The sell-offs or conversions are often for dwellings. The difficulty is, that this trajectory may lead to a London full of ever-smaller dwellings, with fewer open spaces and with a reduced infrastructure.
The housing/densification policy needs a deep re-think, preferably at national level.
clive
this developement tis not just about tiny ugly flats in towers it is about lives.
People live there, people work there their lives will be blighted along with the area and they and the people of the area have no say or real consultation. It is sad how some of these people have suffered and to put them through even more for what exactly?
The Grainger development is just designed to make cash for the council as they get money back from the government to build flats.
It will kill off the High Street economy by killing the existing main anchor tenant i.e. the current market. As the replacement has no social space and relies on all the tenants coming back. Once out other market operators will take them.

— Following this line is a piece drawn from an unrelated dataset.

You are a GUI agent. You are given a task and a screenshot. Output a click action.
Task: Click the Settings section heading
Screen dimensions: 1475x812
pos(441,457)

The Croydon model of regeneration has been proven to fail by Sheffield University. It is in decline and the future Grainger’s Ward Corner will go the same way.
The shopping tenants will gradually get lower in quality as the High Street dies with shopping by phone and the lack of foot fall with the maintenance charges pushed back to the flats. So then the flat owners will move out and sublet en-mass. It will then lead to unit transience and poor operational standards in the block.

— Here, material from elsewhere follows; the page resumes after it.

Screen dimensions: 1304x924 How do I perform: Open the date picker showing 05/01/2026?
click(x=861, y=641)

Crime will go to Wood Green levels as the gangs move in and hang around as per the Wood Green style shops. As the displacement of Older people and young children; excluded on cost will lead to a social power vacuum concentrated for teenagers. Anti social behaviour will soar as the Grainger guards will not venture outside as per Tesco’s. Aggressive begging will return and crime will be common.

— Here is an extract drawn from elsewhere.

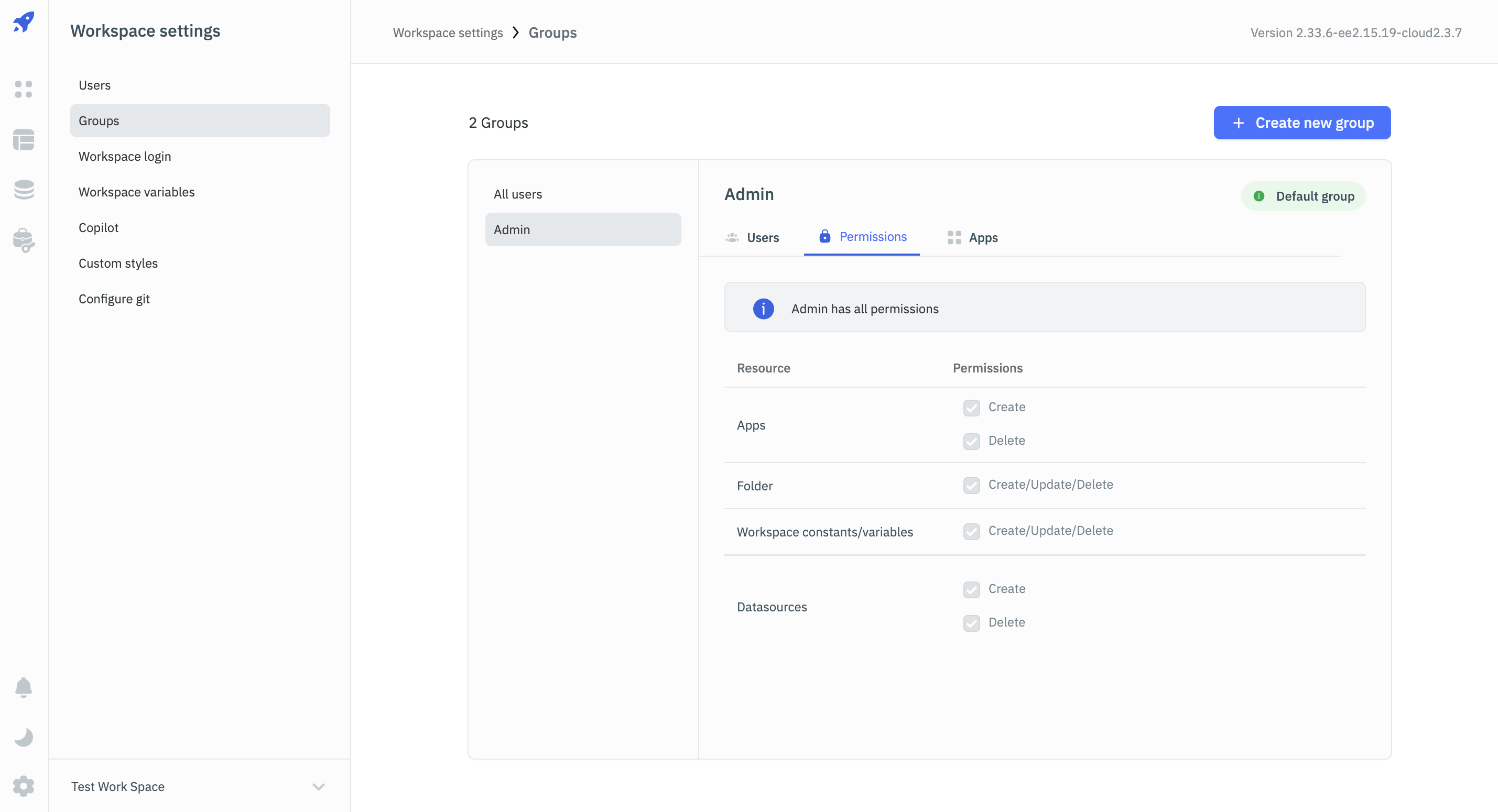
Task: Open Configure git settings page
Action: [114, 299]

The council’s economic impact study clearly states the development will offer only a short term boost and the longer term is not guaranteed. Maybe the company may not be able to afford security at all if the site declines. The gates will then be left open to any thing that chooses to roost there from dealers, pimps and prostitutes to the homeless and dispossessed.
The area will die and the existing regeneration of the area and site will stall. The site will then become a gateway – to hell.
A thought-provoking scenario Clyde.
Could you please let me have a reference or references to Sheffield University's research about Croydon, which seems to be the basis for your critique. I'd be very interested to read up on it. If you are in touch with or have the names of the academics, even better.
Thanks.
(Tottenham Hale ward councillor)
Clyde I don't favour the Grainger scheme and hope the council will change its mind about the most suitable kind of development for Wards Corner. But don't you think that suggesting the Grainger's scheme would become a gateway to hell is just a teeny weeny bit of hyperbole?
It's important to bear in mind that Grainger and their partners in the council are engaging in a PR battle and they would be happy to seize on anything that suggests their opponents are extremists (or nutters or few in number, or any other quality to dismiss them). I have seen these tactics deployed before now.
I have to agree with you about "Wood Green Shopping City". This was a 100% Haringey Council development that promised much in the early stages. But the management of this episode attracted such notoriety that it was even referred to, in a critical way, in a robust letter (1996) from the Treasury Solicitor to Gurbux Singh, then the LBH chief executive.
Wood Green Shopping City is less a paradigm for town planning, than a cautionary tale where the client and developer are one and the same. Unfortunately, the local council finds its extraordinarily difficult to recognise conflicts of interest. This is one of the factors that have led to the Wards Corner fandango.